## DOCUMENT TEXT
┌──

We'd like to remind Forumites to please avoid political debate on the Forum... Read More »
📨 Have you signed up to the Forum's new Email Digest yet? Get a selection of trending threads sent straight to your inbox daily, weekly or monthly!
Santander 123 Interest
Options
Comments
-
Thanks. Very helpful. But how are they allowed to advertise 1.5% when it's not really? Very confusing for most I would have thought.
Because it does pay 1.5% AER (and that is the mandated figure that banks must show). I suggest that you look at the difference between AER and gross interest.0 -
Chappers27 wrote: »I recently applied for a Santander 123 account. Sounds great, but I asked the customer service guy to calculate what interest I'd get and what discounts I might get on my utilities - and to compare this against the account fee. Turns out I'd be paying them to have my account. So I didnt do it. Bit of a con to be honest.
123 Lite may be a better option.
And don't forget that you can usually overpay some of your household bills.
Up your gas/electric DD by, say, £100 a month, then request the overpayment back after a year and you, effectively, earned about 4% interest.0 -
It's 1.5% AER, because it is 1.49% monthly, and if you left the interest in the account to compound the interest (earn interest on the interest), it would be the equivalent of earning 1.5% if the interest was paid annually.I consider myself to be a male feminist. Is that allowed?0
-
surreysaver wrote: »It's 1.5% AER, because it is 1.49% monthly, and if you left the interest in the account to compound the interest (earn interest on the interest), it would be the equivalent of earning 1.5% if the interest was paid annually.0
-
When you reach my age and are instructed by your wife to make the banking simple and reduce the amount of bank accounts in case anything happens, you don't bother about a £1 or 2 extra a month.
If this money is going to be sitting in Santander for the next couple of years with a high certainty, best go and get some financial advice with your wife about investing it. It'd be irresponsible to name products/stocks here but you can be aiming for at least 5% return annually through investing. There's always going to be some risk though, but it's incredibly small if you seek sound financial advice and willing to keep with the investment for a few years if there's a downturn. Just food for thought as £240/annually is a drop in the ocean for what £17,000 can pay out on a yearly basis.

└──

## EXERCISES
a – Decide whether each statement agrees with the Santander 123 interest thread, answering yes or no and quoting the text's deciding words: (i) one comment says the interest is 1.49% monthly; (ii) a commenter suggests raising the gas/electric direct debit by £500 a month; (iii) a commenter names specific stocks to invest in.
b – Reproduce the passage of the Santander 123 interest thread starting at "Because it does" and ending at "your household bills.".
c – According to the Santander 123 interest thread, what annual return can someone aim for through investing?

## RECORDED DATA
┌──

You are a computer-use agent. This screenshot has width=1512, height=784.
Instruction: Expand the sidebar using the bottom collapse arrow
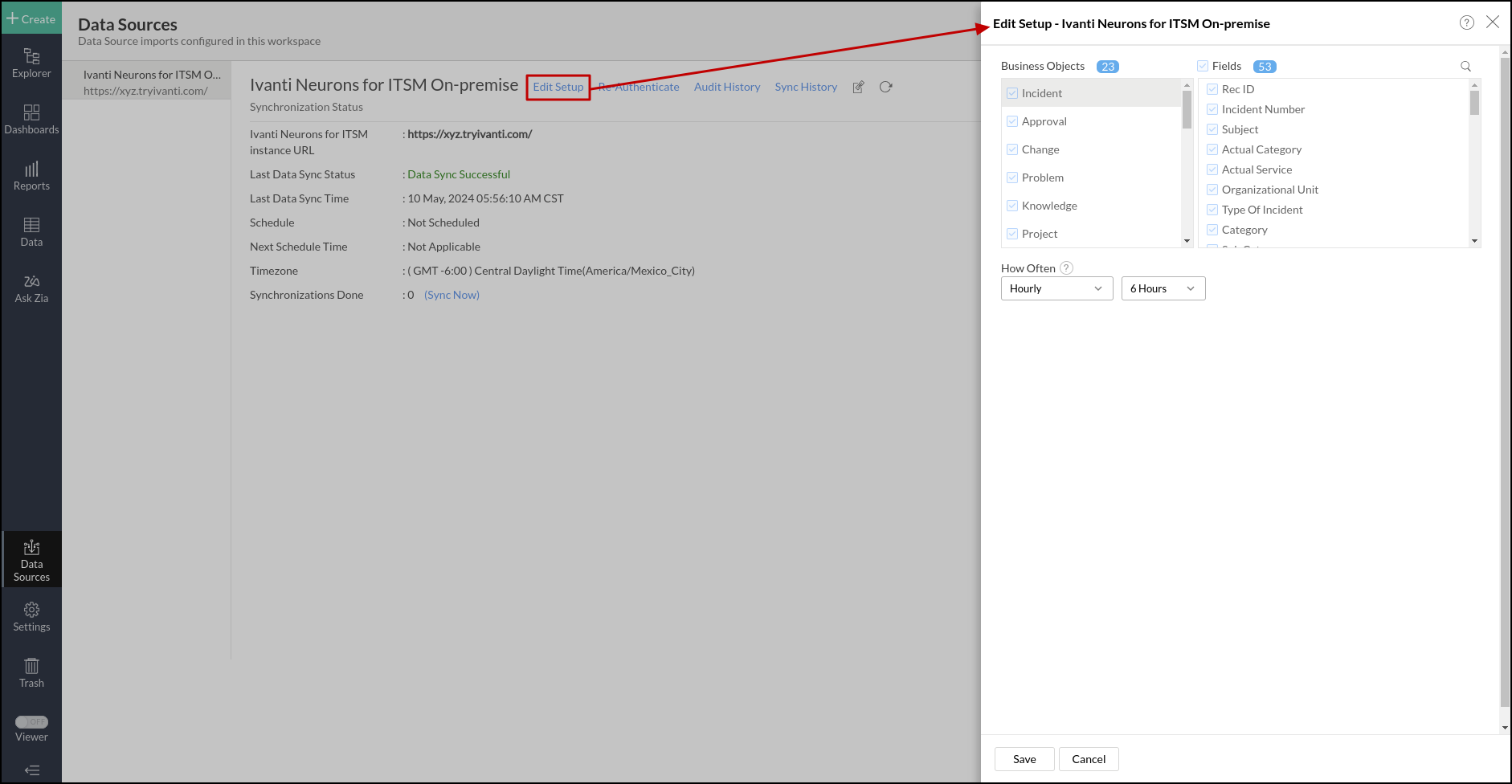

└──

## ANSWERS GIVEN
a –
(i) Yes: "it is 1.49% monthly"
(ii) No: "Up your gas/electric DD by, say, £100 a month"
(iii) No: "It'd be irresponsible to name products/stocks here"

b –
Because it does pay 1.5% AER (and that is the mandated figure that banks must show). I suggest that you look at the difference between AER and gross interest.0 -
Chappers27 wrote: »I recently applied for a Santander 123 account. Sounds great, but I asked the customer service guy to calculate what interest I'd get and what discounts I might get on my utilities - and to compare this against the account fee. Turns out I'd be paying them to have my account. So I didnt do it. Bit of a con to be honest.
123 Lite may be a better option.
And don't forget that you can usually overpay some of your household bills.

c – At least 5% return annually.